[rachelbythebay]

We need to extend the baseline notion of what the web is. If some nontrivial number of sites are using (say) jQuery, then it would be a good idea to have a way to declare "SCRIPT SRC jQuery version x.y.z" and let the browser figure out where it lives. Then you fetch it once, parse it once, and run it many times, no matter what site you may be visiting.

Or at the very least, we need some way to say "get this script from this URL, but only if it hashes to <this value>, since otherwise it's been compromised". Why worry about CDNs when you can design the script-switcheroo attack right out the system in the first place?

I wrote about this in June: http://rachelbythebay.com/w/2012/06/27/src/

[mikeash]

It seems to me that the best way to handle this would be a content-addressable system with a more traditional fallback. You'd declare that you want file with SHA-256 (or whatever) hash of XYZ. If the browser has it, then you're done. If the browser knows where to find XYZ, then it can go off and grab it however it feels like. For compatibility, you'd also specify one or more traditional URLs where you think that content XYZ can be found, and the browser could use the hash to verify integrity.

The trouble with the current CDN setup is that you only get the maximum benefit if everybody uses the same CDN, but people don't necessarily want to trust Google or whoever to host code that their site relies on. With a content-addressable system with fallbacks, you'd get all the benefits of the CDNs with none of the drawbacks.

[ay]

I think we already have this system - it's the browser's cache. Consider the following sequence of steps:

1) add the "SIG" values to the tags in the HTML page that have SRC attribute. Be it scripts, or images, or iframes, or what not. So far, we've just bloated the page a bit with no good effect for the user.

2) update the code in the browser to calculate for each resource in the browser's cache the values of a few "frequently used" signatures, and allow the signature-based access to the content [compressed trie?], in addition to indexing the cache by the URL. Now, the "bloat markup" from step 1 starts to kick in - and you can reuse web-wide all sorts of resources - scripts, downloadable fonts, artwork, whatever. At this point the user spends the time only on the first download of the file, even if that file comes from a very slow VPS.

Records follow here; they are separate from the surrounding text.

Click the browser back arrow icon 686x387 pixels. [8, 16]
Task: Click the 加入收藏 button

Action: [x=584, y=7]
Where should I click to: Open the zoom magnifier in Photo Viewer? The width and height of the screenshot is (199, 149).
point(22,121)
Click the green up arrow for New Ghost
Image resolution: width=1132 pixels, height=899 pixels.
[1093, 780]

This approach could dramatically decrease the load on the CDNs for the frequently-repeated content, and get the latency down to near zero, so it would be much better than even the ISP-hosted CDNs.

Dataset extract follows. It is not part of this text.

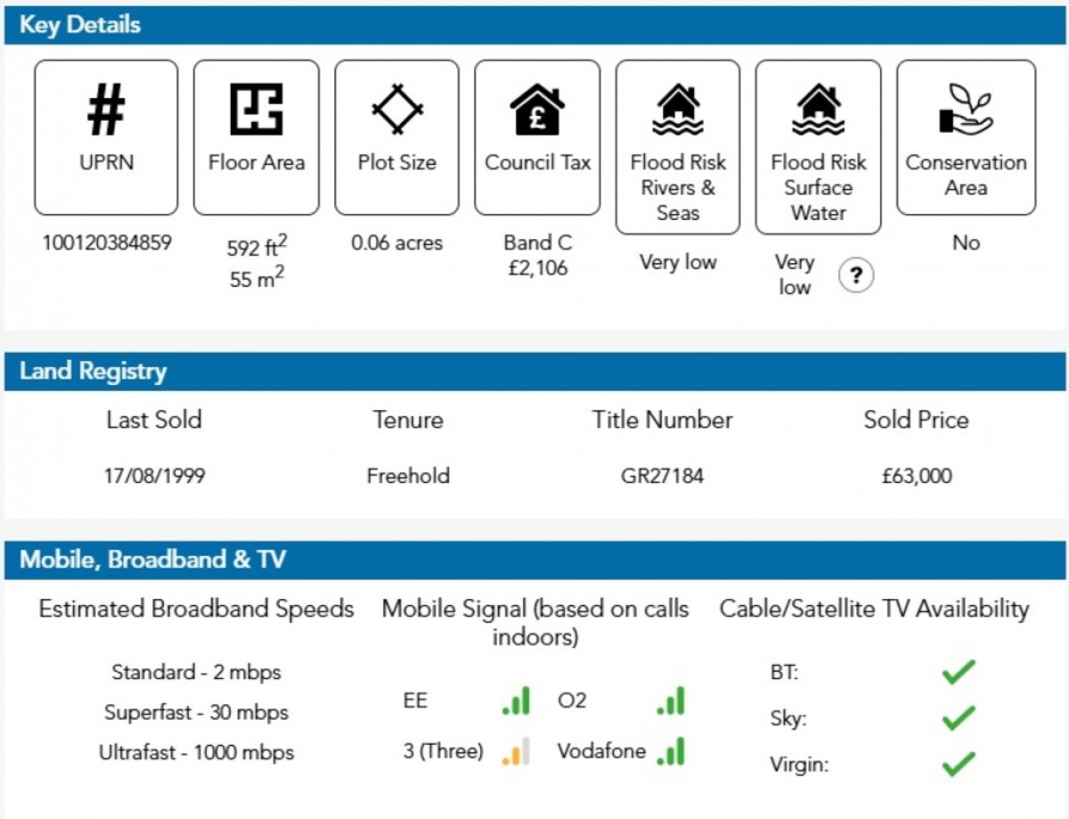Click the UPRN hash icon
Viewport: 1069px width, 819px height.
(x=106, y=110)
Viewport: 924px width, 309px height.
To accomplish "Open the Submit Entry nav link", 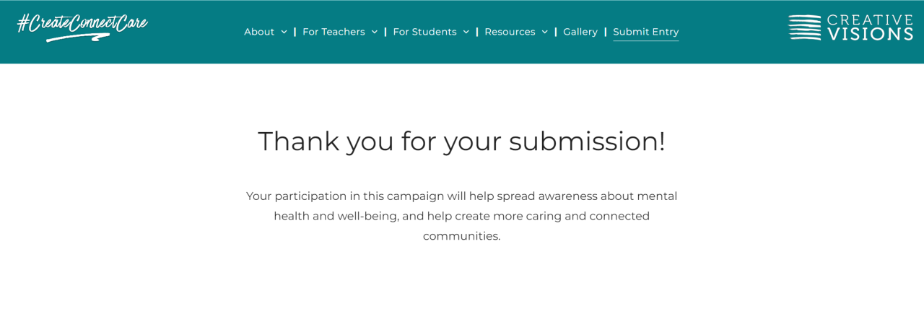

Maybe anyone is reading this who is familiar with the FF/Chromium codebase to comment on the feasibility of such an approach ?

[mikeash]

I'm a bit confused, how does this qualify as "we already have this system" when your step #2 is "update the code in the browser"?

Aside from that, yes, this sounds pretty much like what I'm thinking of.

[ay]

I thought you had in mind a totally new content delivery mechanism to fetch the data by hash from the network, relative to that adding the content addressability to browser cache is near trivial. Apologies if I misunderstood.

[mikeash]

I was thinking that this could be added as well, but that it would be purely optional, if anyone got around to adding it.

Basically, you need the hash and a fallback regular URL. The browser is free to grab the content using the hash however it likes, whether it's grabbing it from its cache, using the fallback URL, using another known URL for that content, or using some new delivery mechanism.